I think you got this backwards. If the first down was a run, they were far
less likely to run on second down compared to when the first down was a pass.

------
socrates1998
Man, I am working on a project just like this, but with high school teams.

The problem is that these guys seem to lack how coaches make decisions when
calling plays.

I have a few problems with their research:

1) There are A LOT more variables that go into coaching decisions. They picked
QB completion percent as the one they correlated. This is just a way over
simplification of the process.

2) They applied their findings on the whole league to an individual coach.
They is too much variance between coaches that you just can't do this and be
sound.

3) Even if they are right 90% of the time, this may not even be good enough.
Football plays are sort of like no-limit poker. Any one play can determine a
game. So, if you are wrong 10% of the time, this still may result in giving up
a touchdown because you relied on the probability that they would pass/run the
ball.

4) Coaches are humans and they can very readily make adjustments to their
biases. I have seen it myself when coaching. A coach realizes he has called
55% of his plays to the right, so he ends up calling the next few plays to the
left. All these tendencies are shown to coaches every week, as a result, they
work very hard to counter act their own tendencies.

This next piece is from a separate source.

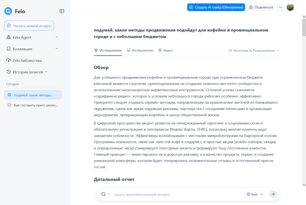The height and width of the screenshot is (205, 306).
Task: Toggle the sidebar collapse icon
Action: tap(62, 11)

For me, more promising is using their anti-biases against them. In a truly
random pattern, seeing a run of five plays to the Right isn't that unusual.
However, in football play calling, you won't see this nearly as much as you
think you would.

That's my idea. I am still working on the math, but it might take awhile to be
usable.

------
driverdan
> All signs point to the recency bias being the primary culprit.

Saved you a click.